---------- TEXT ----------

Ein Bild aus der vergangenen Woche: Flugbegleiter der Lufthansa streiken Foto: dpa

Metaller, Lokführer, Piloten, Erzieher, Briefträger und zuletzt wieder mal die Flugbegleiter – in diesem Jahr streiken offenbar besonders viele Berufsgruppen. Das ist einerseits Zufall. Andererseits hat sich die Streikkultur in Deutschland verändert.

Kassel - Ist 2015 in Deutschland mehr gestreikt worden als in den Jahren zuvor?
„Auf jeden Fall“, sagt Streikforscher Jörg Nowak von der Universität Kassel, „wir haben 2015 deutlich mehr Streiks gehabt als in den vergangenen Jahren.“ Der Grund: In diesem Jahr gab es in mehreren wichtigen Branchen (öffentlicher Dienst, Metall- und Elektroindustrie) Tarifverhandlungen mit massiven Warnstreiks. Hinzu kamen zuvor schon schwelende Arbeitskämpfe bei der Deutschen Bahn und der Lufthansa sowie den Abwehrstreik der Postangestellten und die Sondertarifrunde für Erzieher. Die Mehrzahl der Streiks wirkte sich unmittelbar auf den Alltag der Menschen aus: Züge fuhren nicht, die Post kam nicht an, und Flüge wurden gestrichen. Das verstärkte den Eindruck, es sei so viel gestreikt worden wie noch nie, noch einmal.
Wie lange wurde durchschnittlich die Arbeit niedergelegt?
Die Bundesagentur für Arbeit (BA) hat für dieses Jahr noch keine Zahlen über die Ausstände erhoben. Ein Sprecher wollte auch keine Prognose wagen. Im vergangenen Jahr haben die Streikenden laut BA-Statistik durchschnittlich 2,7 Tage die Arbeit ausgesetzt – so lange wie seit 1993 (4,5 Tage) nicht mehr. Und es ist davon auszugehen, dass diese Zahl im Jahr 2015 durch die langen Streiks der Lokführer, der Postler, der Erzieher und der Flugbegleiter noch einmal übertroffen wird. Es sei ein ähnliches Niveau wie Anfang der 90er Jahre, prognostiziert Streikforscher Nowak. Allerdings gibt es einen großen Unterschied: Früher gab es den Zahlen der Arbeitsagentur zufolge deutlich mehr Ausstände im produzierenden Gewerbe. Im Lauf der Zeit hat sich das meiste Streikgeschehen in Deutschland in den Dienstleistungssektor verlagert.

---------- ERFASSTE DATEN ----------

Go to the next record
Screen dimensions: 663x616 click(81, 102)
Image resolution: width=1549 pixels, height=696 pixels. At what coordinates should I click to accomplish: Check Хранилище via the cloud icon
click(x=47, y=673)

----------

ANWEISUNGEN
- 1) Schreiben Sie aus dem Artikel über die Streiks den Abschnitt von „Ein Bild aus“ bis „in Deutschland verändert.“ wortgetreu ab.
- 2) In welchen Sektor hat sich laut dem Artikel über die Streiks das meiste Streikgeschehen in Deutschland im Lauf der Zeit verlagert?

ERWARTETE ANTWORTEN
- 1)
Ein Bild aus der vergangenen Woche: Flugbegleiter der Lufthansa streiken Foto: dpa

Metaller, Lokführer, Piloten, Erzieher, Briefträger und zuletzt wieder mal die Flugbegleiter – in diesem Jahr streiken offenbar besonders viele Berufsgruppen. Das ist einerseits Zufall. Andererseits hat sich die Streikkultur in Deutschland verändert.

- 2) In den Dienstleistungssektor.